No, I don’t feel that the fabled luck of the Irish is with me at all, if I’m being honest.
The cathedral is glowing with a dim, low light as I walk into the nave. I see Father Donahue at the foot of the altar, talking quietly with a man who I can tell even from the back is Graham O’Sullivan, if only because Saoirse is next to him. She’s still wearing that same emerald green gown, her skin glowing nearly translucent, and she looks ethereally beautiful, like an angel or a saint.
This is the woman you’re supposed to marry.I can hear Niall’s voice as if he were next to me, murmuring in my ear.And you’re going to run halfway across the world for some other lass that you hardly know, who might already have forgotten about you?
I’m basing everything off of one chilly afternoon in a garden, a light in Ana’s eyes when she looked at me that I can’t shake, and those videos that Sofia showed me.
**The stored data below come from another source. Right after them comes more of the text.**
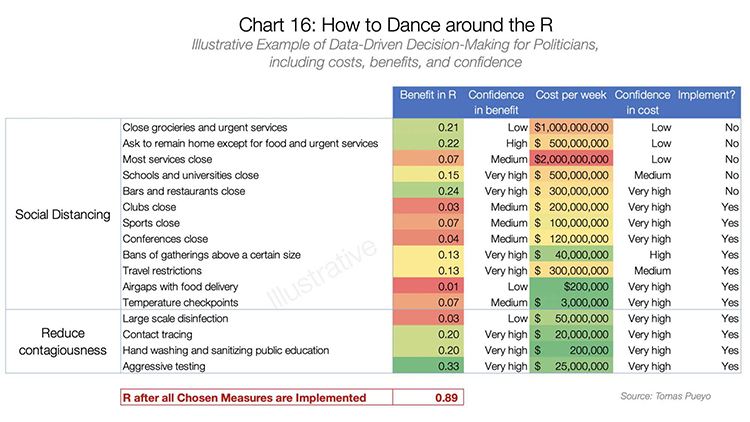Select the 'Social Distancing' category label
Image resolution: width=750 pixels, height=422 pixels.
coord(62,214)
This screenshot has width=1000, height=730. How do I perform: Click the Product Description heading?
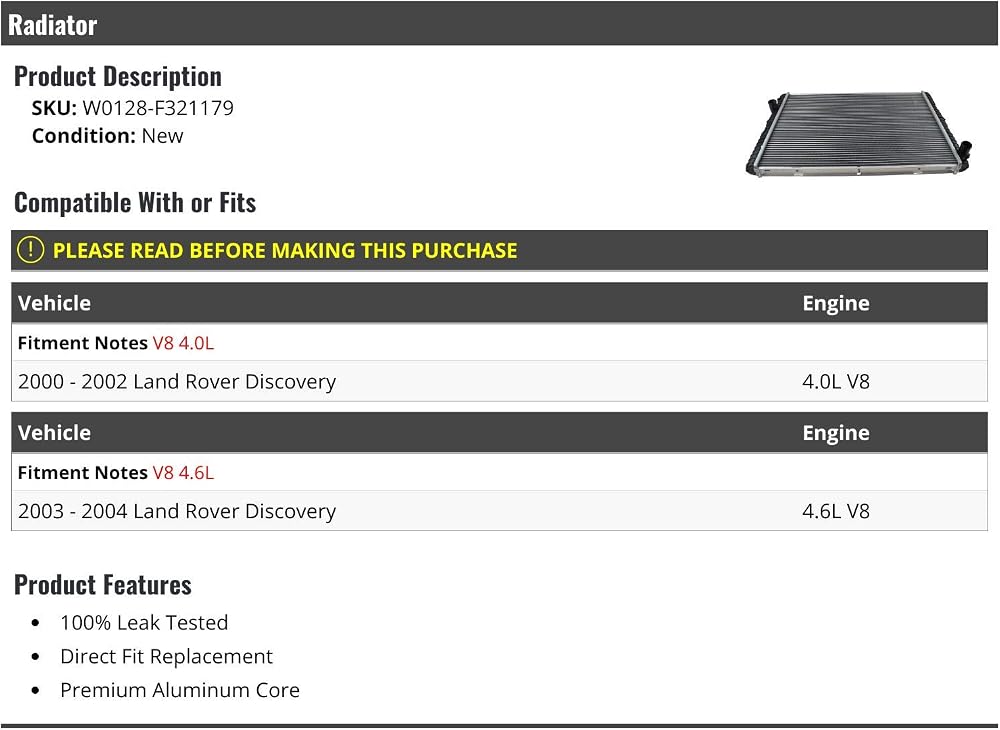(x=118, y=77)
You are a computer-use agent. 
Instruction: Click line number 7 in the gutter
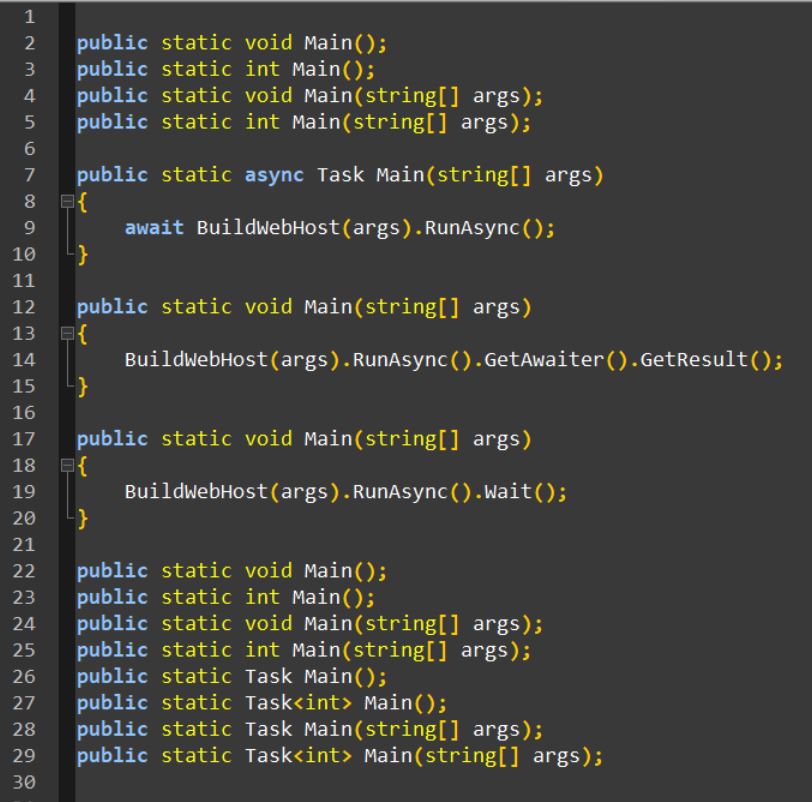tap(31, 174)
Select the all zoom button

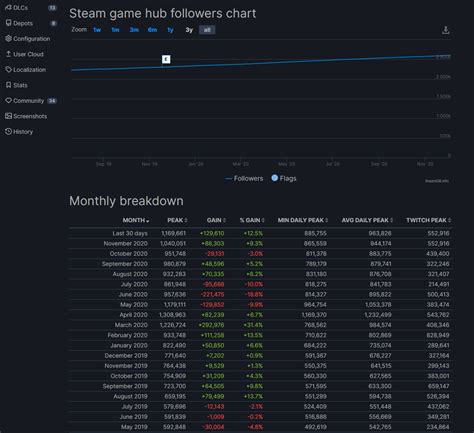pyautogui.click(x=207, y=30)
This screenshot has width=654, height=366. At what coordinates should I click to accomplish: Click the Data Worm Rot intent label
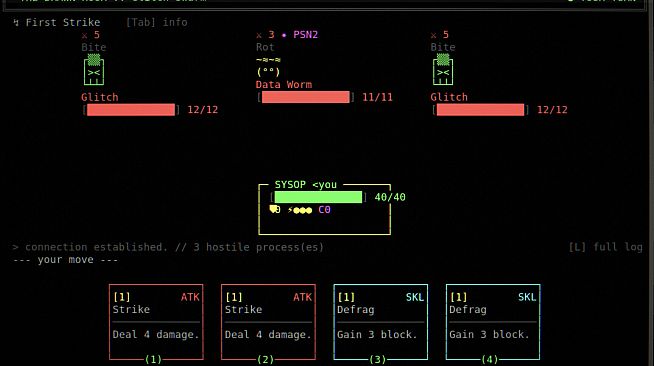265,47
I can’t stop thinking about the laughing girl with the dyed dark hair in the bar or the graceful ballerina who had captured my heart in a few seconds of watching her glide across that stage.
Whoever hurt her in the first place, whoever broke her spirit and put her in that wheelchair, I want to destroy them myself, piece by piece, as brutally as Viktor did to Alexei. And then I want to do the same to whoever is holding her captive now.
It doesn’t matter if he’s being cruel or kind to her; no man who buys another human being is worth anything but the bullet I’d put in his head to send him beneath the dirt where he belongs.
And if what I have to do to secure my position here while I accomplish that is sign this goddamn contract, then that’s what I’ll do.